| Exercise description |
The full listing should be reproduced exactly as it appears.

| Input data |
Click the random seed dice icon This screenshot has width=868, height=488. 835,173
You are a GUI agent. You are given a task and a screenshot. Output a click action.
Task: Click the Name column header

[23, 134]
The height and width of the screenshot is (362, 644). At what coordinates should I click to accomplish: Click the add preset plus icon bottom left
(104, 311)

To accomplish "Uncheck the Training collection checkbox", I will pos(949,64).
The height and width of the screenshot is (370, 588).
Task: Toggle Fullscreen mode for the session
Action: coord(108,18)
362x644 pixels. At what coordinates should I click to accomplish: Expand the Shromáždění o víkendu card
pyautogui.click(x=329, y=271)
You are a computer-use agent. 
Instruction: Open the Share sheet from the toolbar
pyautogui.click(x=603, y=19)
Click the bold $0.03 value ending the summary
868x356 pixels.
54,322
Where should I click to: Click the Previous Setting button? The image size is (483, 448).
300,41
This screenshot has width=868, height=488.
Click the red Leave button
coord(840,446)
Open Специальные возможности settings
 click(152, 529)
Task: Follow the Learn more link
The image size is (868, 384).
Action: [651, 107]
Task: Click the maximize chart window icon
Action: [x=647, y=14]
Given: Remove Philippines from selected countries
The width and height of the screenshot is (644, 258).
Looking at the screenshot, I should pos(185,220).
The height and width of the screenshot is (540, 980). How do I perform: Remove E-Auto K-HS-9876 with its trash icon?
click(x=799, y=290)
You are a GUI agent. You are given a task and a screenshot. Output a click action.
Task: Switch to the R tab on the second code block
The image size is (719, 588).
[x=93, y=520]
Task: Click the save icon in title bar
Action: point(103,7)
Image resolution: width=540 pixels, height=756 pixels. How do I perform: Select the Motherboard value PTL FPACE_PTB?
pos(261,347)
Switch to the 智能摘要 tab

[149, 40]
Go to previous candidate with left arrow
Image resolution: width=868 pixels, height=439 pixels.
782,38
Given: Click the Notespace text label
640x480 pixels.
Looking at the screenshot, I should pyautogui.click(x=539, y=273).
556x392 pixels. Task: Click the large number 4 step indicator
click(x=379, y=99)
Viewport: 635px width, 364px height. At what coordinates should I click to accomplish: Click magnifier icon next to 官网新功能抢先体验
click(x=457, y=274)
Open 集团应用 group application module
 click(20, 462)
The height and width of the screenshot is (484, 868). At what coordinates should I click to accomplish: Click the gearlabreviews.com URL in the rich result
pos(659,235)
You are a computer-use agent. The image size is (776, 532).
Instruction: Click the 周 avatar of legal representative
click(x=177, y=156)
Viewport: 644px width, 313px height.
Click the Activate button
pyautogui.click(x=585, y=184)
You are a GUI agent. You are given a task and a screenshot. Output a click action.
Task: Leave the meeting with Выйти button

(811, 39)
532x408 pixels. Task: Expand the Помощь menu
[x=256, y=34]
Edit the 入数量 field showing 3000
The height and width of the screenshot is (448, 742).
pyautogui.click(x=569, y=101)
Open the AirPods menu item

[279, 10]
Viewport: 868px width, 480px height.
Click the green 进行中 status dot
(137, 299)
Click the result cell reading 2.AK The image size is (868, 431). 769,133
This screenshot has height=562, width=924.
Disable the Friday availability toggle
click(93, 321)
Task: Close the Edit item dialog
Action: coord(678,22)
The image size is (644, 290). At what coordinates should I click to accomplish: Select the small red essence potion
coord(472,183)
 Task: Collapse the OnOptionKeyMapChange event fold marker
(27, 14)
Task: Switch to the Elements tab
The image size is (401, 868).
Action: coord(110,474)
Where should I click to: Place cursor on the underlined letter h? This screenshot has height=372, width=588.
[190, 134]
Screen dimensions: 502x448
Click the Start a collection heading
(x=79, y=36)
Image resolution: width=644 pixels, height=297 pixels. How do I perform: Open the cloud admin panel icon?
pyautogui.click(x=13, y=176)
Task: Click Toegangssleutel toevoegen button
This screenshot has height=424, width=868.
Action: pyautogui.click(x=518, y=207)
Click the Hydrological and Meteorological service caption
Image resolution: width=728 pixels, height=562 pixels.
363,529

| Reply to the task |
Click the random seed dice icon This screenshot has width=868, height=488. 835,173
You are a GUI agent. You are given a task and a screenshot. Output a click action.
Task: Click the Name column header

[23, 134]
The height and width of the screenshot is (362, 644). At what coordinates should I click to accomplish: Click the add preset plus icon bottom left
(104, 311)

To accomplish "Uncheck the Training collection checkbox", I will pos(949,64).
The height and width of the screenshot is (370, 588).
Task: Toggle Fullscreen mode for the session
Action: coord(108,18)
362x644 pixels. At what coordinates should I click to accomplish: Expand the Shromáždění o víkendu card
pyautogui.click(x=329, y=271)
You are a computer-use agent. 
Instruction: Open the Share sheet from the toolbar
pyautogui.click(x=603, y=19)
Click the bold $0.03 value ending the summary
868x356 pixels.
54,322
Where should I click to: Click the Previous Setting button? The image size is (483, 448).
300,41
This screenshot has width=868, height=488.
Click the red Leave button
coord(840,446)
Open Специальные возможности settings
 click(152, 529)
Task: Follow the Learn more link
The image size is (868, 384).
Action: [651, 107]
Task: Click the maximize chart window icon
Action: [x=647, y=14]
Given: Remove Philippines from selected countries
The width and height of the screenshot is (644, 258).
Looking at the screenshot, I should pos(185,220).
The height and width of the screenshot is (540, 980). How do I perform: Remove E-Auto K-HS-9876 with its trash icon?
click(x=799, y=290)
You are a GUI agent. You are given a task and a screenshot. Output a click action.
Task: Switch to the R tab on the second code block
The image size is (719, 588).
[x=93, y=520]
Task: Click the save icon in title bar
Action: point(103,7)
Image resolution: width=540 pixels, height=756 pixels. How do I perform: Select the Motherboard value PTL FPACE_PTB?
pos(261,347)
Switch to the 智能摘要 tab

[149, 40]
Go to previous candidate with left arrow
Image resolution: width=868 pixels, height=439 pixels.
782,38
Given: Click the Notespace text label
640x480 pixels.
Looking at the screenshot, I should pyautogui.click(x=539, y=273).
556x392 pixels. Task: Click the large number 4 step indicator
click(x=379, y=99)
Viewport: 635px width, 364px height. At what coordinates should I click to accomplish: Click magnifier icon next to 官网新功能抢先体验
click(x=457, y=274)
Open 集团应用 group application module
 click(20, 462)
The height and width of the screenshot is (484, 868). At what coordinates should I click to accomplish: Click the gearlabreviews.com URL in the rich result
pos(659,235)
You are a computer-use agent. The image size is (776, 532).
Instruction: Click the 周 avatar of legal representative
click(x=177, y=156)
Viewport: 644px width, 313px height.
Click the Activate button
pyautogui.click(x=585, y=184)
You are a GUI agent. You are given a task and a screenshot. Output a click action.
Task: Leave the meeting with Выйти button

(811, 39)
532x408 pixels. Task: Expand the Помощь menu
[x=256, y=34]
Edit the 入数量 field showing 3000
The height and width of the screenshot is (448, 742).
pyautogui.click(x=569, y=101)
Open the AirPods menu item

[279, 10]
Viewport: 868px width, 480px height.
Click the green 进行中 status dot
(137, 299)
Click the result cell reading 2.AK The image size is (868, 431). 769,133
This screenshot has height=562, width=924.
Disable the Friday availability toggle
click(93, 321)
Task: Close the Edit item dialog
Action: coord(678,22)
The image size is (644, 290). At what coordinates should I click to accomplish: Select the small red essence potion
coord(472,183)
 Task: Collapse the OnOptionKeyMapChange event fold marker
(27, 14)
Task: Switch to the Elements tab
The image size is (401, 868).
Action: coord(110,474)
Where should I click to: Place cursor on the underlined letter h? This screenshot has height=372, width=588.
[190, 134]
Screen dimensions: 502x448
Click the Start a collection heading
(x=79, y=36)
Image resolution: width=644 pixels, height=297 pixels. How do I perform: Open the cloud admin panel icon?
pyautogui.click(x=13, y=176)
Task: Click Toegangssleutel toevoegen button
This screenshot has height=424, width=868.
Action: pyautogui.click(x=518, y=207)
Click the Hydrological and Meteorological service caption
Image resolution: width=728 pixels, height=562 pixels.
363,529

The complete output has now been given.